A jury convicted him of murder in 1999, largely on the basis of a forensic psychologist's interpretation of his writings and drawings, many of which were graphic and violent.
Quammen, through a series of questions, attempted to show that defense attorneys were given documents that could have led them to find the answers to the questions now being raised. He pointed to three specific documents that were turned over to defense lawyers in 1998 and 1999:
-- A letter from then-Fort Collins police detective Marsha Reed to Dr. Christopher M. Tsoi, a plastic surgeon, seeking a meeting to talk about the wounds to Hettrick's genitals and breast.
-- Separate letters from J. Reid Meloy, a forensic psychologist, that reference more than 200 pages of his "extractions" his analysis of evidence in the case.
-- A report that talked about the surveillance conducted by police in February 1988, the one-year anniversary of Hettrick's killing.
The defense was never given a report of Reed's interview with Tsoi in fact, it's not even clear whether one was ever written or Meloy's "extractions" or details of the 1988 surveillance plan.
And David Wymore, who is leading the fight to win Masters a new trial, and Chambers have repeatedly asserted that they should have been turned over before the trial. And they have said that the rules of discovery are "self-executing" and that prosecutors were ethically bound to have turned the documents over before trial.
Dr. Tsoi, in an affidavit filed with Masters' current attorneys, said that he told Reed that it would have been "almost impossible" to mutilate Hettrick in the way prosecutors asserted that she was. Meloy's 274 pages of "extractions" included conclusions that Masters was guilty after just a few pages.

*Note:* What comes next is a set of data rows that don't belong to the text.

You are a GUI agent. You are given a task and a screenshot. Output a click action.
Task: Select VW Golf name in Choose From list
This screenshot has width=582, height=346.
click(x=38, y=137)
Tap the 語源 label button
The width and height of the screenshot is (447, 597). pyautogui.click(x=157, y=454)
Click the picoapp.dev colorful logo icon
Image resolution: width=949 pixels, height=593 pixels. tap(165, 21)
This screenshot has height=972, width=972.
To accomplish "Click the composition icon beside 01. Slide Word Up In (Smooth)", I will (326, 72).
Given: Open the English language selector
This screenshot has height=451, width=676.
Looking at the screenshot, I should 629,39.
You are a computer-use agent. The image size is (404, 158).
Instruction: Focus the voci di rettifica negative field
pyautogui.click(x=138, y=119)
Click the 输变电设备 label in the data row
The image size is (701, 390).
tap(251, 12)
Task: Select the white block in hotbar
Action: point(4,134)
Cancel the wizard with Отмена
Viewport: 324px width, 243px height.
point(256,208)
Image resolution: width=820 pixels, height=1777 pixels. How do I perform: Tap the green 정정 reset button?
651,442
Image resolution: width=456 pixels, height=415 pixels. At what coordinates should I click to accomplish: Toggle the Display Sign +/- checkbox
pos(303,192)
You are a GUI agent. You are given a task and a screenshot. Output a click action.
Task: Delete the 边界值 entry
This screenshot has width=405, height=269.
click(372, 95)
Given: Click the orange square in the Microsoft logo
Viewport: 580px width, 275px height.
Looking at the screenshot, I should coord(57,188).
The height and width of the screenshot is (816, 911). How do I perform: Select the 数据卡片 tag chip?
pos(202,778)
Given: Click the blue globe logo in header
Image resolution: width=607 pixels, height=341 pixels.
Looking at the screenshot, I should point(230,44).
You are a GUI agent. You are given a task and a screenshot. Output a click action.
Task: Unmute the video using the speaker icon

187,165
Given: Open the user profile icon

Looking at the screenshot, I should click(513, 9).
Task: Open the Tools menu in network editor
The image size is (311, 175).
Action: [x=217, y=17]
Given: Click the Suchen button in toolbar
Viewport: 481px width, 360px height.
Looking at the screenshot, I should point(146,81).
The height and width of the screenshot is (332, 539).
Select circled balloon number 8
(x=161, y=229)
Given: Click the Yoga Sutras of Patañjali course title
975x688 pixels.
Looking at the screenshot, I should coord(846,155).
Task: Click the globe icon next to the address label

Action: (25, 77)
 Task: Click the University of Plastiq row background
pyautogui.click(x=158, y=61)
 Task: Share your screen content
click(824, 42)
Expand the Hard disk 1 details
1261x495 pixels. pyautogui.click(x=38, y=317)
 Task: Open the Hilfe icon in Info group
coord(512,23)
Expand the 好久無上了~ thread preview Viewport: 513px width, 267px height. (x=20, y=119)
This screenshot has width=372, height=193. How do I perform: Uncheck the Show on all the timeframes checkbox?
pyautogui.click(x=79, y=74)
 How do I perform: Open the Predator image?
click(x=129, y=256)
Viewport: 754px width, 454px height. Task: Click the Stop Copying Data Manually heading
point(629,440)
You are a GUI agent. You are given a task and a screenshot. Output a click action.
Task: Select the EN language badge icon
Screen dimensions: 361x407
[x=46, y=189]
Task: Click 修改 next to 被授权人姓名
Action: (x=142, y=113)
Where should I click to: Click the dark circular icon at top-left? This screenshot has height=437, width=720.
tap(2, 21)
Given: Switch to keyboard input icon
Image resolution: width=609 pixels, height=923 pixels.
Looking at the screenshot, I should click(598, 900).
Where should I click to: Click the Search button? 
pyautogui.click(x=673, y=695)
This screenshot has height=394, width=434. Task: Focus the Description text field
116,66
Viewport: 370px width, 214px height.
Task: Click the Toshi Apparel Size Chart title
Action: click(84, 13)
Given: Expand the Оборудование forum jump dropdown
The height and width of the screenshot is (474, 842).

And the 1988 surveillance plan included a decision to plant a fake story in the local paper and deliver it to Masters' home, apparently as part of an effort to get him to do something to tie him to the crime.
At one point, Quammen asked Chambers whether he could have called prosecutors and asked for a report of the interview with Dr. Tsoi. Chambers said "probably" wouldn't have done that.
When Quammen asked why, Chambers became animated.
"Because I assumed and I was wrong in making this assumption; it was an error on my part I assumed I was dealing with honorable people," Chambers said. "I assumed that the prosecutors and the police would try this case according to the rules. ... I assumed that we were not involved in a game of cat-and-mouse where they were going to withhold discovery unless we asked the specific right question."
Quammen also asked a series of questions aimed at rebuffing Wymore's frequent assertions that Masters' drawings and writings amount to nothing more than "doodles."
"They're more than just doodles, aren't they?" Quammen asked.
"Yes, there's writings," Chambers answered.
"Writings involving stabbings, murder, parts of the body being cut off, blood dripping, right?" Quammen asked.
"Yes," Chambers said.
Quammen also pointed out that the state Supreme Court, in its 4-3 ruling affirming the conviction of Masters, found that his drawings were "graphic and often repulsive."